【Python】サブリストの合計操作で2つのリストを一致させるプログラムの実装方法
問題の概要
2つのリスト l1 と l2 が与えられます。次の操作を何度でも繰り返し適用して、両方のリストを完全に一致させることを考えます。
- 操作: 連続する要素からなる部分リスト(サブリスト)を1つ選び、その部分リスト全体を要素の合計値1つで置き換える。
操作を適用した結果として作れるリストのうち、最も長くなるリストのサイズを返してください。どうしても一致させられない場合は -1 を返します。
入力例と動作イメージ
たとえば l1 = [1, 4, 7, 1, 2, 10]、l2 = [5, 6, 1, 3, 10] の場合、答えは 4 になります。以下の手順で操作すると、両方のリストを [5, 7, 3, 10] に一致させられるからです。

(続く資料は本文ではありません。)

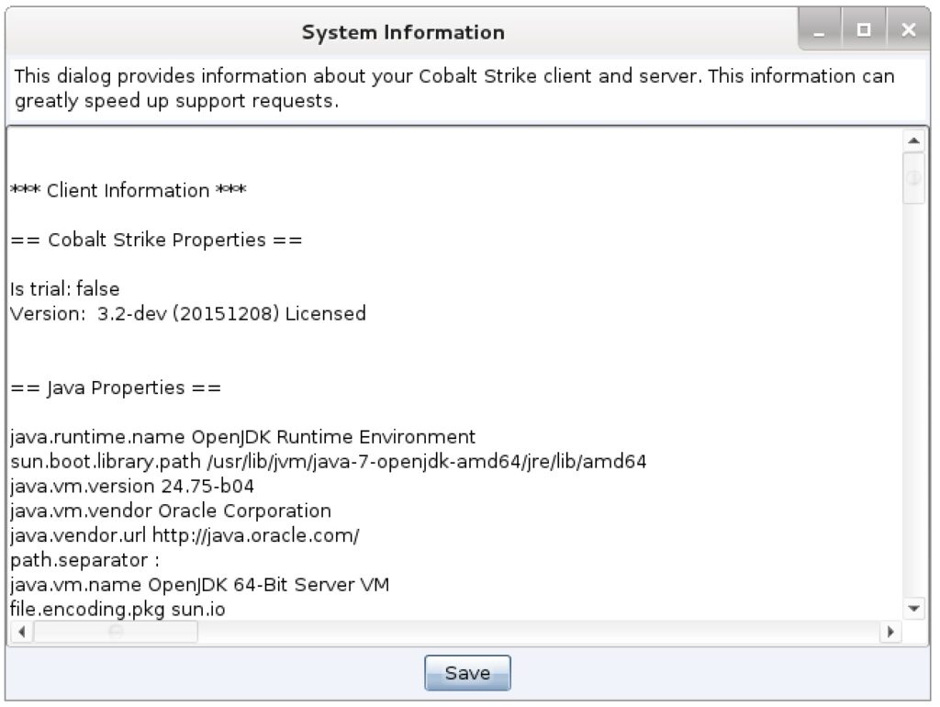Screen dimensions: 940x707
Task: Click the horizontal scrollbar right arrow
Action: (x=889, y=633)
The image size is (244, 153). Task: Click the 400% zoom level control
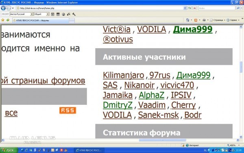[232, 145]
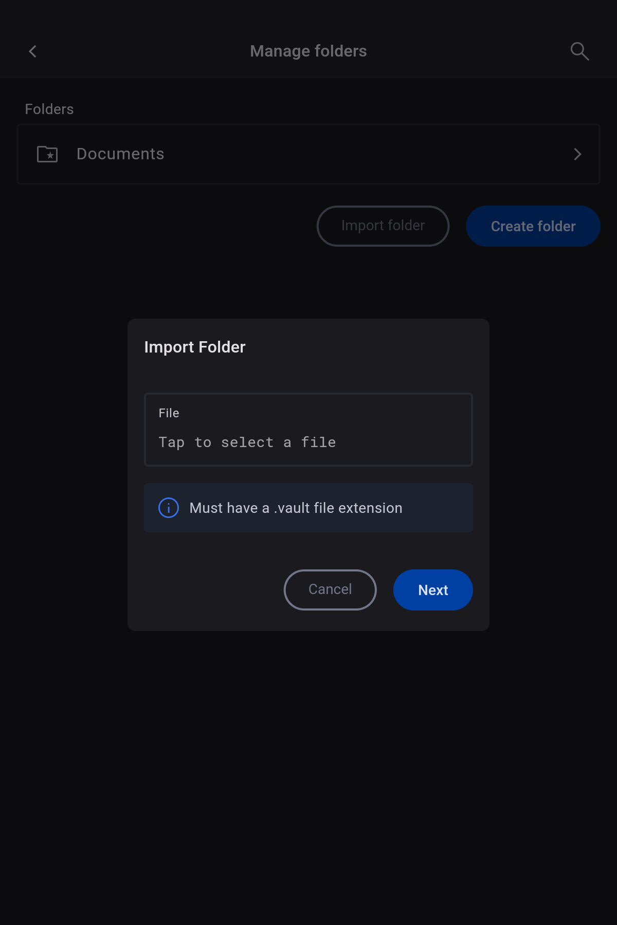Click Next in the import dialog
Image resolution: width=617 pixels, height=925 pixels.
click(x=433, y=589)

- l1 の部分リスト [1, 4] を合計して置き換え → [5, 7, 1, 2, 10]
- l1 の部分リスト [1, 2] を合計して置き換え → [5, 7, 3, 10]
- l2 の部分リスト [6, 1] を合計して置き換え → [5, 7, 3, 10]

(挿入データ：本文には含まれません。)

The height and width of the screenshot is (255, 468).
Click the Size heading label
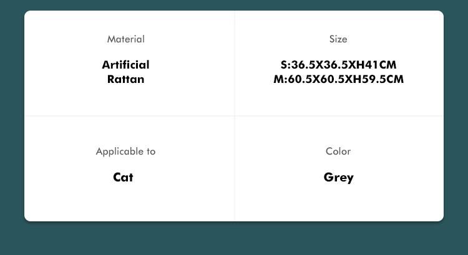(x=338, y=39)
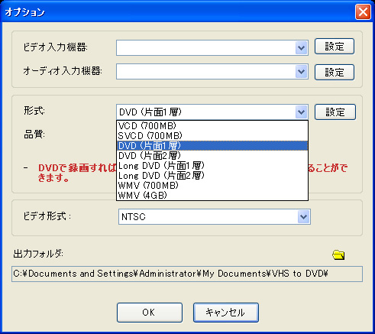Collapse the 形式 dropdown using its arrow
This screenshot has height=334, width=375.
(302, 112)
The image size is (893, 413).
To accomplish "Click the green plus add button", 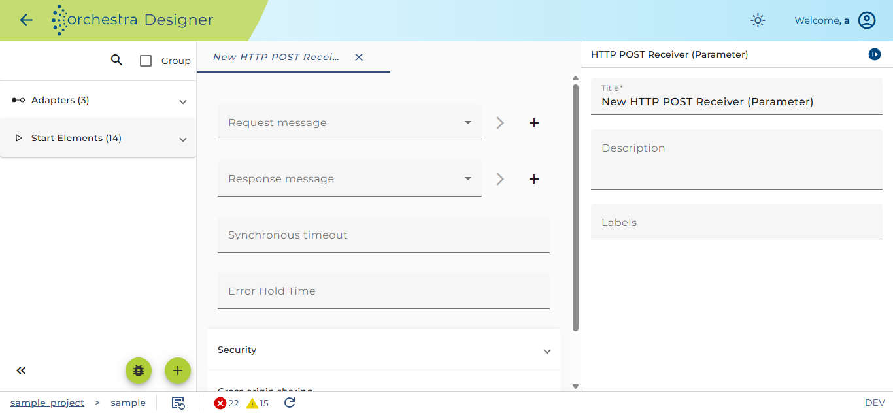I will click(178, 371).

これで両方のリストが一致し、長さは 4 となります。
解法のアプローチ:末尾からの貪欲法
この問題は、リストの末尾(右端)から順に比較していく貪欲法で効率的に解けます。
ポイントは、「部分リストを合計で置き換える」という操作が、隣接する要素を1つの区間へまとめる操作に相当する点です。つまり、最終的に一致したリストは「元のリストをいくつかの連続区間に分割し、各区間の合計を並べたもの」と捉えられます。なお、操作をしてもリストの総和は変わらないため、両リストの総和が等しくない場合は解が存在しません。
アルゴリズムの手順
i := len(l1) - 1、j := len(l2) - 1、res := 0で初期化する。i >= 0かつj >= 0の間、以下を繰り返す。l1[i] == l2[j]の場合:この要素は最終リストの1要素として確定できるので、resを +1 し、iとjをそれぞれ -1 する。l1[i] < l2[j]の場合:l1 側の末尾が小さいので、直前の要素と結合して大きくする(l1[i-1] += l1[i])。その後iを -1 する。l1[i] > l2[j]の場合:l2 側に対して同様にl2[j-1] += l2[j]としてからjを -1 する。
- ループ終了後、
iとjがどちらも -1(両方のリストを使い切った)ならresを返す。片方だけ余っている場合は一致できないので-1を返す。
Pythonでの実装例
class Solution:
def solve(self, l1, l2):
i, j, res = len(l1) - 1, len(l2) - 1, 0
while i >= 0 and j >= 0:
if l1[i] == l2[j]:
res, i, j = res + 1, i - 1, j - 1
elif l1[i] < l2[j]:
if i > 0:
l1[i - 1] += l1[i]
i -= 1
elif l1[i] > l2[j]:
if j > 0:
l2[j - 1] += l2[j]
j -= 1
return res if i == -1 and j == -1 else -1
ob = Solution()
l1 = [1, 4, 7, 1, 2, 10]
l2 = [5, 6, 1, 3, 10]
print(ob.solve(l1, l2))
入力
[1, 4, 7, 1, 2, 10], [5, 6, 1, 3, 10]
出力
4
コードのポイント
- 右端から処理する理由: 正の整数を扱う場合、部分リストの合計は元の要素以上の値になるため、末尾側から「末尾要素が小さければ左隣と結合して大きくする」という判断を繰り返せば、各時点の判断が後続のマッチングと矛盾しません。
- 境界チェック:
i > 0やj > 0の確認により、先頭要素を超えて結合しようとするミスを防いでいます。 - 失敗判定: ループを抜けたときに片方のインデックスだけ残っている場合は、どんな分割をしても一致しないことを意味するため
-1を返します。 - 計算量: 各ステップで
iまたはjが必ず減少するため、時間計算量は O(n + m)。追加メモリは O(1) で済みます(入力リストを書き換えてよい場合)。
まとめ
サブリストを合計値で置き換える操作によって2つのリストを一致させる問題は、末尾から貪欲に比較と結合を繰り返すことで線形時間で解けます。総和が等しいことの確認と、ループ終了時に両方のリストを使い切れたかのチェックが、正しく動作させるための鍵となります。